• WORK ORDER
Look below for the line that contains "Click the site title 内蒙古自治区人民政府", then quote it and all the lines after it, exactly, with the pictures left out.

• ENTRIES SUPPLIED
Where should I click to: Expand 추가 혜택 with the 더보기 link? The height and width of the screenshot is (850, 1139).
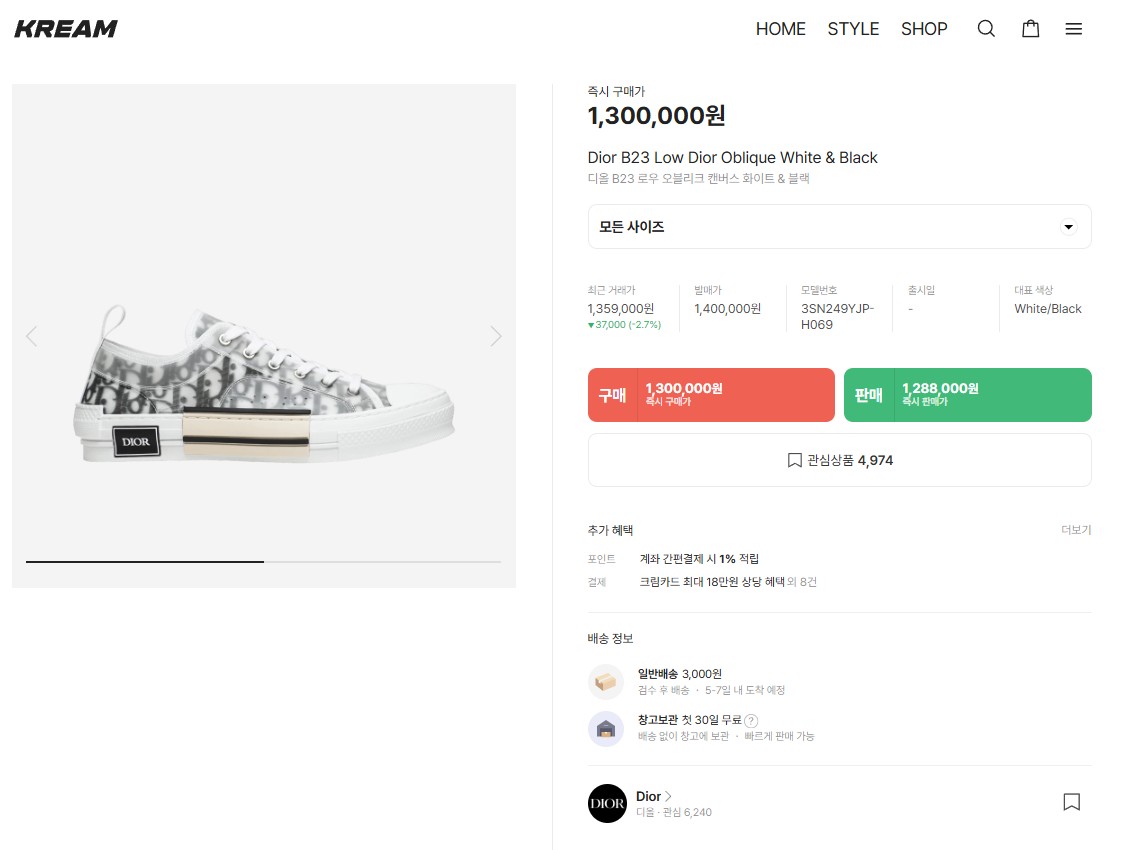click(1076, 530)
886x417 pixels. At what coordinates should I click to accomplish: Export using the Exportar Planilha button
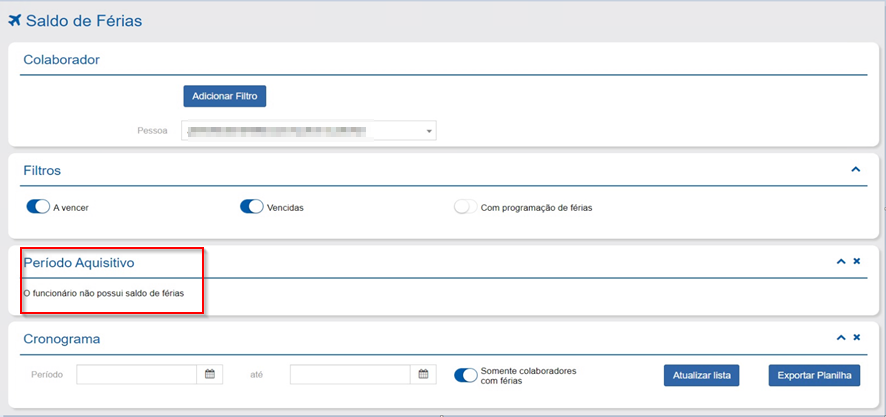(814, 375)
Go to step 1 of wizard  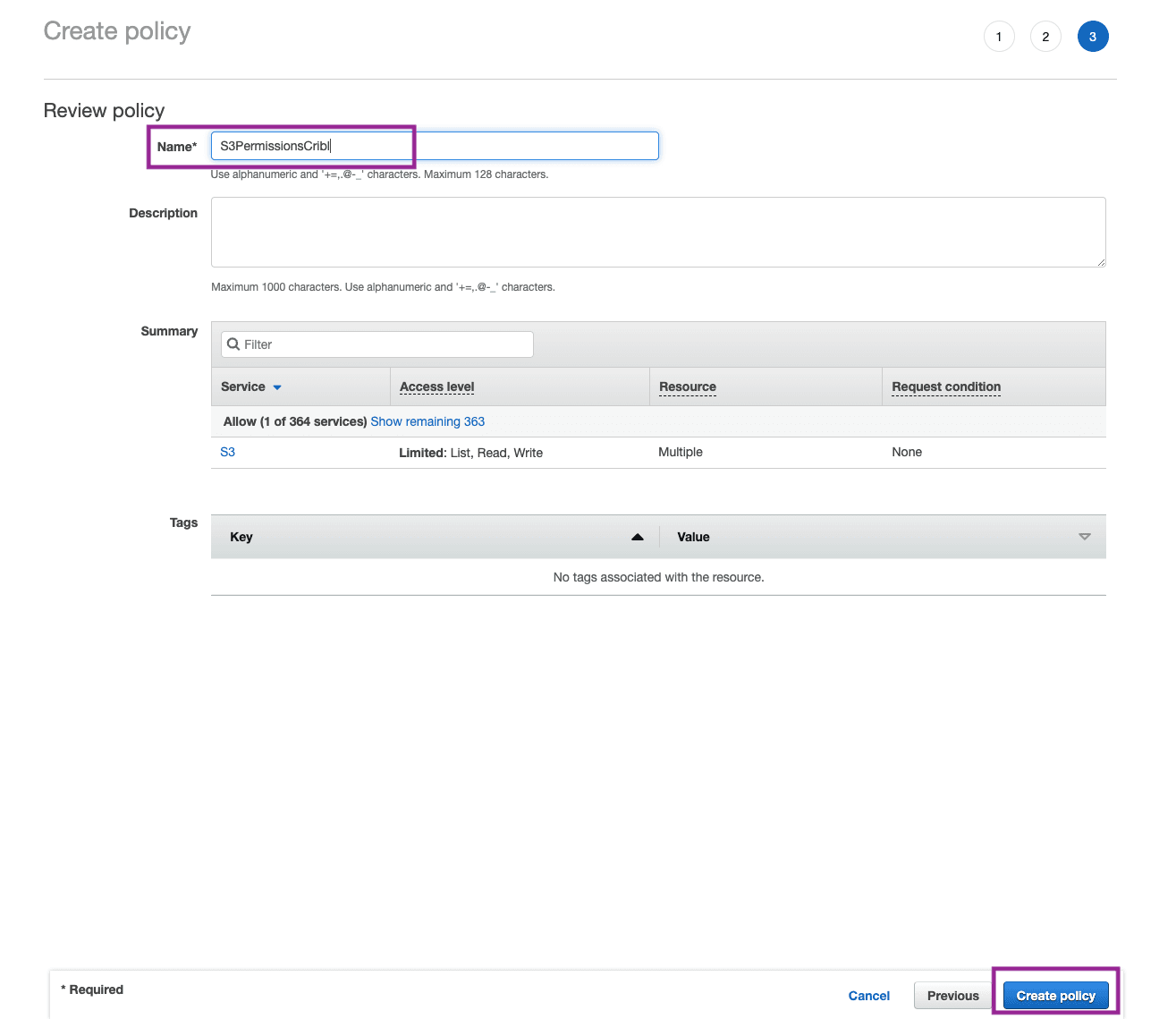tap(999, 37)
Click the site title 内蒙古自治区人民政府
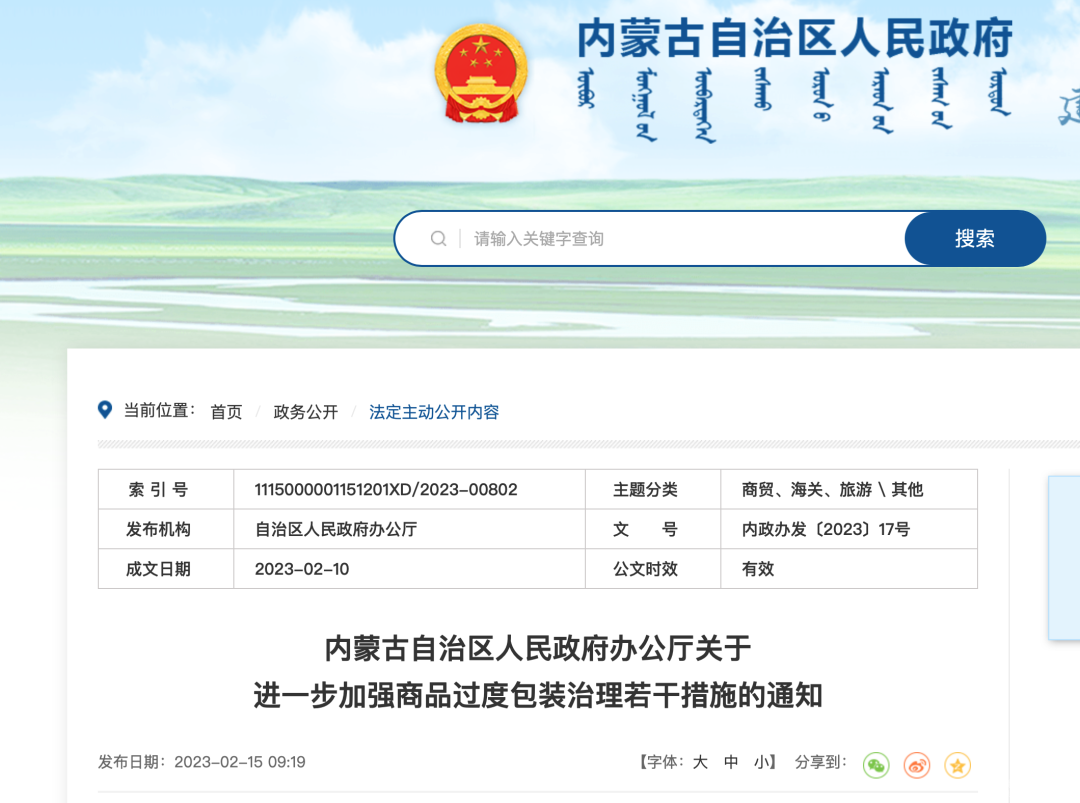1080x803 pixels. click(793, 38)
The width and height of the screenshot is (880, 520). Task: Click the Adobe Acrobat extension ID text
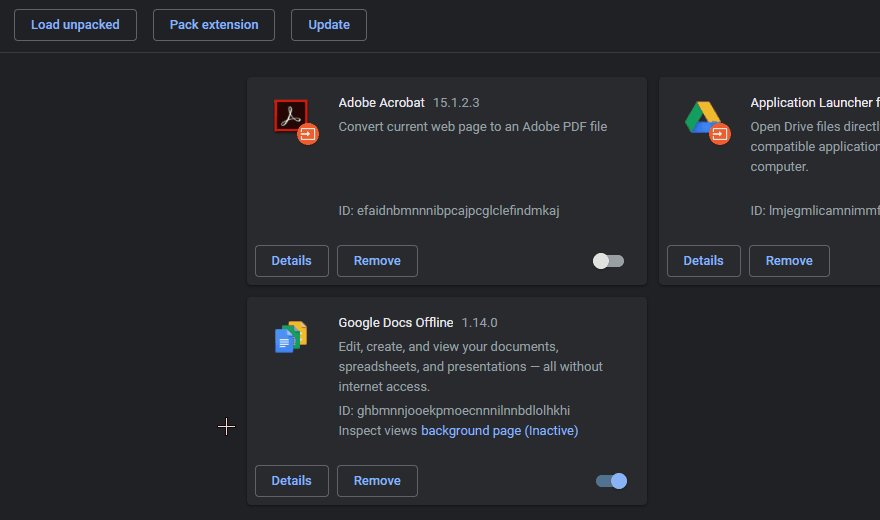[449, 211]
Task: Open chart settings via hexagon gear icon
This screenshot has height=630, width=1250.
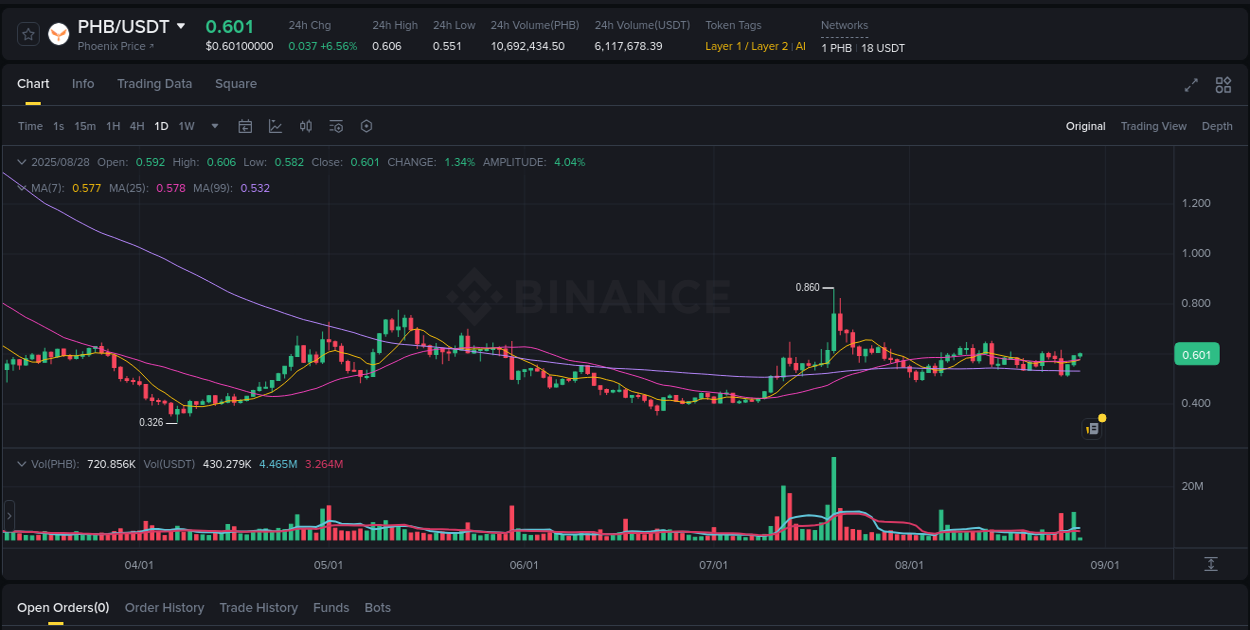Action: point(366,126)
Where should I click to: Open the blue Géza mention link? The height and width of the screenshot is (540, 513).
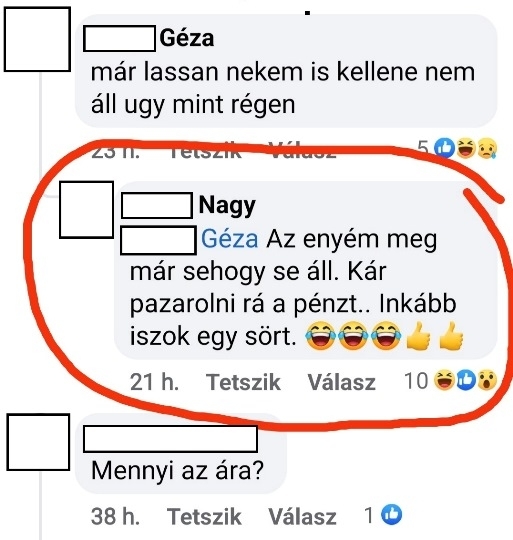(x=229, y=239)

• TASK RESULT
Click the site title 内蒙古自治区人民政府
1080x803 pixels. click(793, 38)
The width and height of the screenshot is (880, 520). Task: Click the Adobe Acrobat extension ID text
[449, 211]
Task: Open chart settings via hexagon gear icon
This screenshot has height=630, width=1250.
Action: point(366,126)
Where should I click to: Open the blue Géza mention link? The height and width of the screenshot is (540, 513).
(x=229, y=239)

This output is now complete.